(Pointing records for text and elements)
---------------
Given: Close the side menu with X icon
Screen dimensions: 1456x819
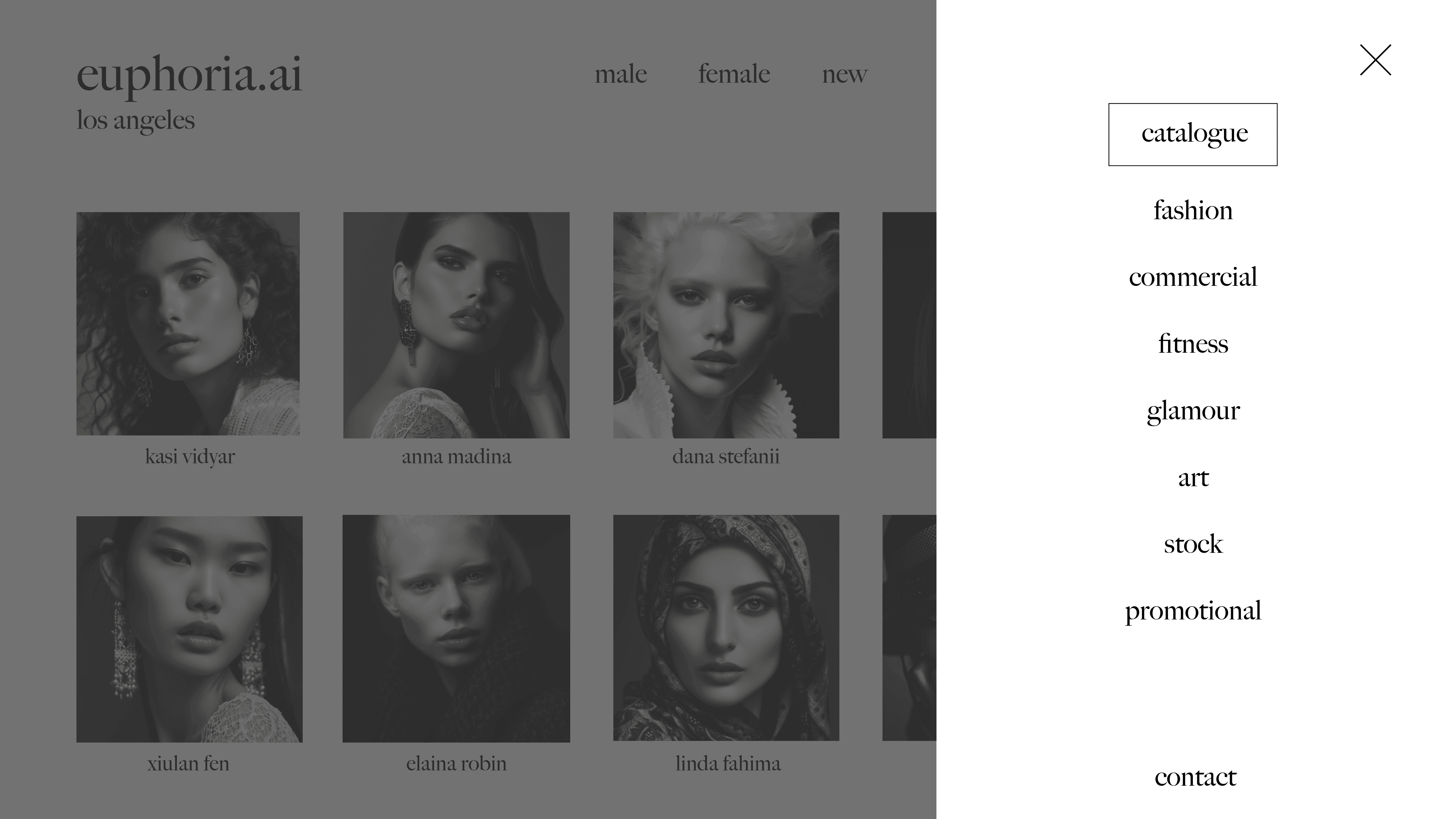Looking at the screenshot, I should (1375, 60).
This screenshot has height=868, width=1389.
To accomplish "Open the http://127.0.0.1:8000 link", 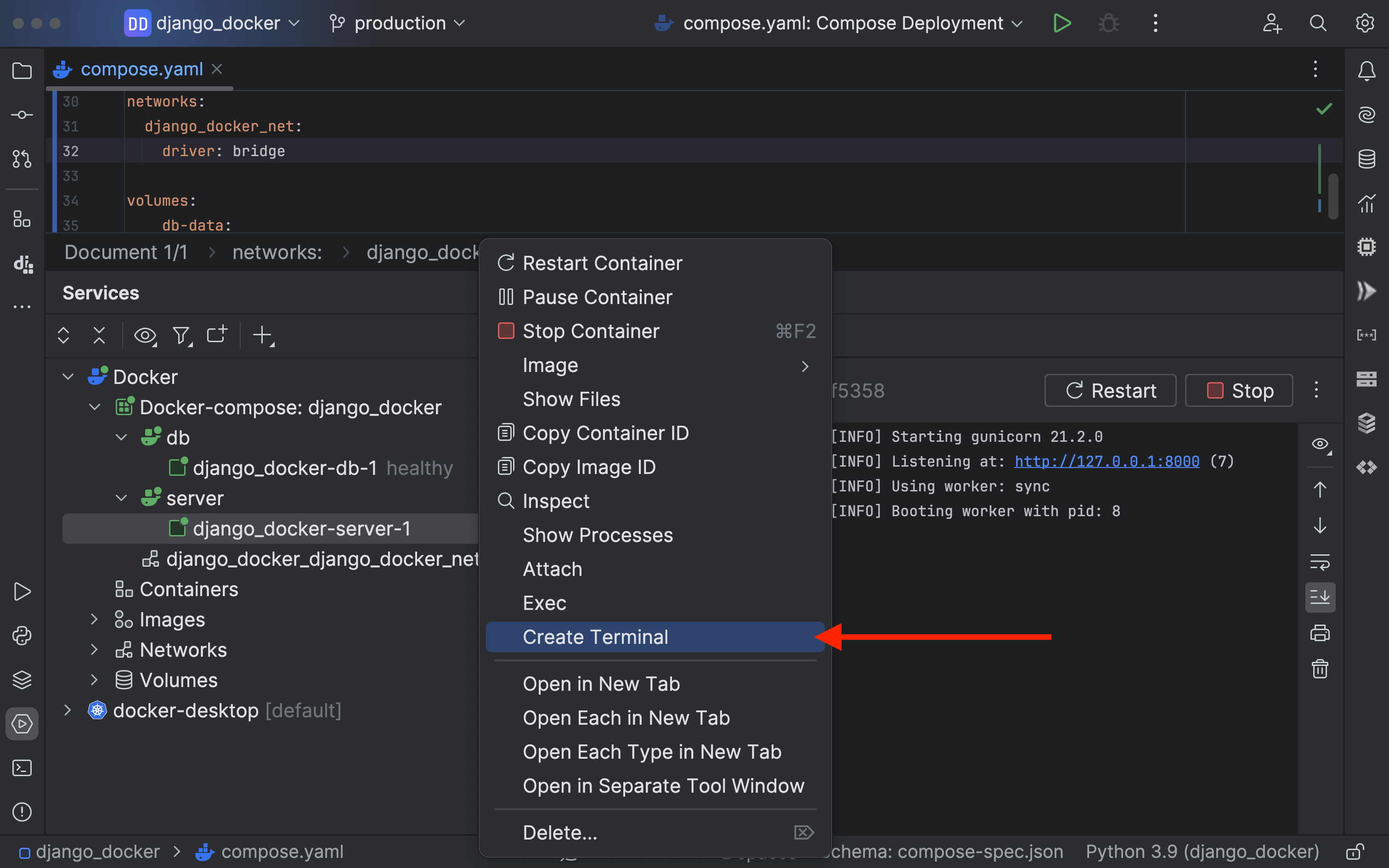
---------------
# [Aim]
Put the lines into a numbered list, from the line containing "This screenshot has height=868, width=1389." up to and including the last line of the items. Skip blank lines, and leave the pictures out of your answer.

# [Task answer]
1. This screenshot has height=868, width=1389.
2. To accomplish "Open the http://127.0.0.1:8000 link", 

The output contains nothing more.